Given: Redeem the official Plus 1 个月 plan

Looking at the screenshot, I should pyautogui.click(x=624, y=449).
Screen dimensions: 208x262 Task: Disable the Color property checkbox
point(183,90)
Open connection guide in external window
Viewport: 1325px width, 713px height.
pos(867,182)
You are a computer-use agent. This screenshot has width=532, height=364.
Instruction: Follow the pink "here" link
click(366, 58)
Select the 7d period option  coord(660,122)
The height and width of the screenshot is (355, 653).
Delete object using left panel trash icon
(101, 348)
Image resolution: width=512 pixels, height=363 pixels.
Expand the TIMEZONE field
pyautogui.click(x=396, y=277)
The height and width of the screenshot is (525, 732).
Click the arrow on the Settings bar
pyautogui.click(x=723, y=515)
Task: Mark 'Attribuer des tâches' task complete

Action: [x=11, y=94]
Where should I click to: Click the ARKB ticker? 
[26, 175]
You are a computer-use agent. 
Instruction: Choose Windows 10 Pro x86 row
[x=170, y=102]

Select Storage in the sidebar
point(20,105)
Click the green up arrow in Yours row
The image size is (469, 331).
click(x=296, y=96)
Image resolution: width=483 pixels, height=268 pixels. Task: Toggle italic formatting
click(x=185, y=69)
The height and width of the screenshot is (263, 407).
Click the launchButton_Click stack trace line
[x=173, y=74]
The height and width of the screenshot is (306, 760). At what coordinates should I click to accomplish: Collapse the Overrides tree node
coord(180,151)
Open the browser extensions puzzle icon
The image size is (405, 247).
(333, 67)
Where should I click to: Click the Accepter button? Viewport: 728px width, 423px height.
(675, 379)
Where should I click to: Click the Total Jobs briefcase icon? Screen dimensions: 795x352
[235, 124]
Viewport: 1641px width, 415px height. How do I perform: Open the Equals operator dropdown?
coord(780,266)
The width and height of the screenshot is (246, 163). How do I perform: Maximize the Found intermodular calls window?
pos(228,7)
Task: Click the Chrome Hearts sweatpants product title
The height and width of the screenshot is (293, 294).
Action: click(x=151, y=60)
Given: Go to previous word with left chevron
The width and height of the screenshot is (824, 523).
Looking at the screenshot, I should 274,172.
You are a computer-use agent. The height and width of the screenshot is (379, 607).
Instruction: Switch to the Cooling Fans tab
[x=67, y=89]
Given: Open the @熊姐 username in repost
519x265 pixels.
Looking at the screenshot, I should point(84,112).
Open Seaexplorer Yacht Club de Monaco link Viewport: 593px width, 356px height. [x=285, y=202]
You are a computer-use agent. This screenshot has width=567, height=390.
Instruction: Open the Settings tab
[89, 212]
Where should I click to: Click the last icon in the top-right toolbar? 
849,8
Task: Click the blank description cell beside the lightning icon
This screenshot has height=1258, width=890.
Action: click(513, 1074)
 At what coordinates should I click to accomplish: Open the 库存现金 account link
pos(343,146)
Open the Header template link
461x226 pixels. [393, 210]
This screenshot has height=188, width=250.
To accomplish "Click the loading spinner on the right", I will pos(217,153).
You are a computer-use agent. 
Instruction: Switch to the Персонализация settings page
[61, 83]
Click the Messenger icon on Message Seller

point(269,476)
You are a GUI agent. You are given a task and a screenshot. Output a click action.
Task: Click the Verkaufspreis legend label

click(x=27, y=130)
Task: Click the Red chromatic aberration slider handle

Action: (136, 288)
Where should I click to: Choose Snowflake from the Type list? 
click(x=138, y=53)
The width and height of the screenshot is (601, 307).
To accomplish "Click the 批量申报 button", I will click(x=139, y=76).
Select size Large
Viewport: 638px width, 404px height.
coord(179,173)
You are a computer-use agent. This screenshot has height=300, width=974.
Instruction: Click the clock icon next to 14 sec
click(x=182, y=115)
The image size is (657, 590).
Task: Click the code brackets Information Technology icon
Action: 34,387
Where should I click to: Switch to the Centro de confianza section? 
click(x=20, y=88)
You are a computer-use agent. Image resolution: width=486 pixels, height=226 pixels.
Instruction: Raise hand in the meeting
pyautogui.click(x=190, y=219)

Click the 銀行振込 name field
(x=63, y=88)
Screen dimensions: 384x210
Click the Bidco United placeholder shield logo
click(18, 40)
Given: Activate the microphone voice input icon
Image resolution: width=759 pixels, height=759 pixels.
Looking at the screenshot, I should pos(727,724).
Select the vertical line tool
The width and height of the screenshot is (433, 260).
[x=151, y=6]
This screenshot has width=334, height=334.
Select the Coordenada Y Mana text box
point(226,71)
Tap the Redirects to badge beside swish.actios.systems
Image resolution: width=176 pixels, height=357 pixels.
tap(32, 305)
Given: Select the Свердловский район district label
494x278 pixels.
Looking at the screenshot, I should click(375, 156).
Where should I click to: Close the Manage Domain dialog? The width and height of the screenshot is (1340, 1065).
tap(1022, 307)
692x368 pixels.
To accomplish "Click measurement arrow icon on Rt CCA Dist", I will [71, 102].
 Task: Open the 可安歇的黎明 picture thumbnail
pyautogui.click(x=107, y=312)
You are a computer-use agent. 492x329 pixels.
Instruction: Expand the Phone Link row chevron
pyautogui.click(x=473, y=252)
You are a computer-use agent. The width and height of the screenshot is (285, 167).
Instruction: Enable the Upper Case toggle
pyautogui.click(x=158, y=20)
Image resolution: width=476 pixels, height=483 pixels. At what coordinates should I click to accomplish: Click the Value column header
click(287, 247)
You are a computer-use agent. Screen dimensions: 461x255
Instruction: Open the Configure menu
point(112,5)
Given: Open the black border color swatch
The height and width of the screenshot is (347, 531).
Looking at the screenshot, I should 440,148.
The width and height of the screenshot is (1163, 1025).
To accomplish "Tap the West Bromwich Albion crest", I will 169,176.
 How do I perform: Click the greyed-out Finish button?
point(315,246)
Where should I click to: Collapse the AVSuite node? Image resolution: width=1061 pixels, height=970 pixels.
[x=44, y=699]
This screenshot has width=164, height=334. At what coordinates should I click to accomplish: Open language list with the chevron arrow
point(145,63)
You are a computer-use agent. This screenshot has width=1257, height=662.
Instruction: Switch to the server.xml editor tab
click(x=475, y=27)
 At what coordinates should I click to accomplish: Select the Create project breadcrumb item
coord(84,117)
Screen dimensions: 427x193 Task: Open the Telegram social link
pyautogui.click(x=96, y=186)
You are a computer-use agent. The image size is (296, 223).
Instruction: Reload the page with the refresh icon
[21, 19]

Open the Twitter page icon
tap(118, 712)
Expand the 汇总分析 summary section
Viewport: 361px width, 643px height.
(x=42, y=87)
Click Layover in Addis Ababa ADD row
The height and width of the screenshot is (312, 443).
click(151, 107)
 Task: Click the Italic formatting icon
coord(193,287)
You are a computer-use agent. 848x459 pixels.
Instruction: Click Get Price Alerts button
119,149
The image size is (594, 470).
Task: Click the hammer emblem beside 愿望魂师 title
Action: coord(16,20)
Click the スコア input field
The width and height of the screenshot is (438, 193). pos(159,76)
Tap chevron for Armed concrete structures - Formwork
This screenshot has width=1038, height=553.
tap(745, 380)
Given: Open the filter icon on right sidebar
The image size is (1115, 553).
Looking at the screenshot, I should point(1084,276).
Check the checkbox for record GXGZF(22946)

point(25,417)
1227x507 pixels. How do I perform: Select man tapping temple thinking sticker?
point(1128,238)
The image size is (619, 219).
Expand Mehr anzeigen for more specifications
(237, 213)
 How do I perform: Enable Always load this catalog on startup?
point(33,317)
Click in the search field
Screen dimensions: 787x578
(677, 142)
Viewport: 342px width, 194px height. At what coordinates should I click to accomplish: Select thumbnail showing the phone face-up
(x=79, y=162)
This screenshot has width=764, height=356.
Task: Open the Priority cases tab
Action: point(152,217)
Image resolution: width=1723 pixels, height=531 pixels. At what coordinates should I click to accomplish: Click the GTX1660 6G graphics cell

What to work on ->
Go through the records above and copy each one exactly.

Task response ->
Given: Redeem the official Plus 1 个月 plan

Looking at the screenshot, I should pyautogui.click(x=624, y=449).
Screen dimensions: 208x262 Task: Disable the Color property checkbox
point(183,90)
Open connection guide in external window
Viewport: 1325px width, 713px height.
pos(867,182)
You are a computer-use agent. This screenshot has width=532, height=364.
Instruction: Follow the pink "here" link
click(366, 58)
Select the 7d period option  coord(660,122)
The height and width of the screenshot is (355, 653).
Delete object using left panel trash icon
(101, 348)
Image resolution: width=512 pixels, height=363 pixels.
Expand the TIMEZONE field
pyautogui.click(x=396, y=277)
The height and width of the screenshot is (525, 732).
Click the arrow on the Settings bar
pyautogui.click(x=723, y=515)
Task: Mark 'Attribuer des tâches' task complete

Action: [x=11, y=94]
Where should I click to: Click the ARKB ticker? 
[26, 175]
You are a computer-use agent. 
Instruction: Choose Windows 10 Pro x86 row
[x=170, y=102]

Select Storage in the sidebar
point(20,105)
Click the green up arrow in Yours row
The image size is (469, 331).
click(x=296, y=96)
Image resolution: width=483 pixels, height=268 pixels. Task: Toggle italic formatting
click(x=185, y=69)
The height and width of the screenshot is (263, 407).
Click the launchButton_Click stack trace line
[x=173, y=74]
The height and width of the screenshot is (306, 760). At what coordinates should I click to accomplish: Collapse the Overrides tree node
coord(180,151)
Open the browser extensions puzzle icon
The image size is (405, 247).
(333, 67)
Where should I click to: Click the Accepter button? Viewport: 728px width, 423px height.
(675, 379)
Where should I click to: Click the Total Jobs briefcase icon? Screen dimensions: 795x352
[235, 124]
Viewport: 1641px width, 415px height. How do I perform: Open the Equals operator dropdown?
coord(780,266)
The width and height of the screenshot is (246, 163). How do I perform: Maximize the Found intermodular calls window?
pos(228,7)
Task: Click the Chrome Hearts sweatpants product title
The height and width of the screenshot is (293, 294).
Action: click(x=151, y=60)
Given: Go to previous word with left chevron
The width and height of the screenshot is (824, 523).
Looking at the screenshot, I should 274,172.
You are a computer-use agent. The height and width of the screenshot is (379, 607).
Instruction: Switch to the Cooling Fans tab
[x=67, y=89]
Given: Open the @熊姐 username in repost
519x265 pixels.
Looking at the screenshot, I should point(84,112).
Open Seaexplorer Yacht Club de Monaco link Viewport: 593px width, 356px height. [x=285, y=202]
You are a computer-use agent. This screenshot has width=567, height=390.
Instruction: Open the Settings tab
[89, 212]
Where should I click to: Click the last icon in the top-right toolbar? 
849,8
Task: Click the blank description cell beside the lightning icon
This screenshot has height=1258, width=890.
Action: click(513, 1074)
 At what coordinates should I click to accomplish: Open the 库存现金 account link
pos(343,146)
Open the Header template link
461x226 pixels. [393, 210]
This screenshot has height=188, width=250.
To accomplish "Click the loading spinner on the right", I will pos(217,153).
You are a computer-use agent. 
Instruction: Switch to the Персонализация settings page
[61, 83]
Click the Messenger icon on Message Seller

point(269,476)
You are a GUI agent. You are given a task and a screenshot. Output a click action.
Task: Click the Verkaufspreis legend label

click(x=27, y=130)
Task: Click the Red chromatic aberration slider handle

Action: (136, 288)
Where should I click to: Choose Snowflake from the Type list? 
click(x=138, y=53)
The width and height of the screenshot is (601, 307).
To accomplish "Click the 批量申报 button", I will click(x=139, y=76).
Select size Large
Viewport: 638px width, 404px height.
coord(179,173)
You are a computer-use agent. This screenshot has height=300, width=974.
Instruction: Click the clock icon next to 14 sec
click(x=182, y=115)
The image size is (657, 590).
Task: Click the code brackets Information Technology icon
Action: 34,387
Where should I click to: Switch to the Centro de confianza section? 
click(x=20, y=88)
You are a computer-use agent. Image resolution: width=486 pixels, height=226 pixels.
Instruction: Raise hand in the meeting
pyautogui.click(x=190, y=219)

Click the 銀行振込 name field
(x=63, y=88)
Screen dimensions: 384x210
Click the Bidco United placeholder shield logo
click(18, 40)
Given: Activate the microphone voice input icon
Image resolution: width=759 pixels, height=759 pixels.
Looking at the screenshot, I should pos(727,724).
Select the vertical line tool
The width and height of the screenshot is (433, 260).
[x=151, y=6]
This screenshot has width=334, height=334.
Select the Coordenada Y Mana text box
point(226,71)
Tap the Redirects to badge beside swish.actios.systems
Image resolution: width=176 pixels, height=357 pixels.
tap(32, 305)
Given: Select the Свердловский район district label
494x278 pixels.
Looking at the screenshot, I should click(375, 156).
Where should I click to: Close the Manage Domain dialog? The width and height of the screenshot is (1340, 1065).
tap(1022, 307)
692x368 pixels.
To accomplish "Click measurement arrow icon on Rt CCA Dist", I will [71, 102].
 Task: Open the 可安歇的黎明 picture thumbnail
pyautogui.click(x=107, y=312)
You are a computer-use agent. 492x329 pixels.
Instruction: Expand the Phone Link row chevron
pyautogui.click(x=473, y=252)
You are a computer-use agent. The width and height of the screenshot is (285, 167).
Instruction: Enable the Upper Case toggle
pyautogui.click(x=158, y=20)
Image resolution: width=476 pixels, height=483 pixels. At what coordinates should I click to accomplish: Click the Value column header
click(287, 247)
You are a computer-use agent. Screen dimensions: 461x255
Instruction: Open the Configure menu
point(112,5)
Given: Open the black border color swatch
The height and width of the screenshot is (347, 531).
Looking at the screenshot, I should 440,148.
The width and height of the screenshot is (1163, 1025).
To accomplish "Tap the West Bromwich Albion crest", I will 169,176.
 How do I perform: Click the greyed-out Finish button?
point(315,246)
Where should I click to: Collapse the AVSuite node? Image resolution: width=1061 pixels, height=970 pixels.
[x=44, y=699]
This screenshot has width=164, height=334. At what coordinates should I click to accomplish: Open language list with the chevron arrow
point(145,63)
You are a computer-use agent. This screenshot has width=1257, height=662.
Instruction: Switch to the server.xml editor tab
click(x=475, y=27)
 At what coordinates should I click to accomplish: Select the Create project breadcrumb item
coord(84,117)
Screen dimensions: 427x193 Task: Open the Telegram social link
pyautogui.click(x=96, y=186)
You are a computer-use agent. The image size is (296, 223).
Instruction: Reload the page with the refresh icon
[21, 19]

Open the Twitter page icon
tap(118, 712)
Expand the 汇总分析 summary section
Viewport: 361px width, 643px height.
(x=42, y=87)
Click Layover in Addis Ababa ADD row
The height and width of the screenshot is (312, 443).
click(151, 107)
 Task: Click the Italic formatting icon
coord(193,287)
You are a computer-use agent. 848x459 pixels.
Instruction: Click Get Price Alerts button
119,149
The image size is (594, 470).
Task: Click the hammer emblem beside 愿望魂师 title
Action: coord(16,20)
Click the スコア input field
The width and height of the screenshot is (438, 193). pos(159,76)
Tap chevron for Armed concrete structures - Formwork
This screenshot has width=1038, height=553.
tap(745, 380)
Given: Open the filter icon on right sidebar
The image size is (1115, 553).
Looking at the screenshot, I should point(1084,276).
Check the checkbox for record GXGZF(22946)

point(25,417)
1227x507 pixels. How do I perform: Select man tapping temple thinking sticker?
point(1128,238)
The image size is (619, 219).
Expand Mehr anzeigen for more specifications
(237, 213)
 How do I perform: Enable Always load this catalog on startup?
point(33,317)
Click in the search field
Screen dimensions: 787x578
(677, 142)
Viewport: 342px width, 194px height. At what coordinates should I click to accomplish: Select thumbnail showing the phone face-up
(x=79, y=162)
This screenshot has width=764, height=356.
Task: Open the Priority cases tab
Action: point(152,217)
Image resolution: width=1723 pixels, height=531 pixels. At what coordinates should I click to accomplish: Click the GTX1660 6G graphics cell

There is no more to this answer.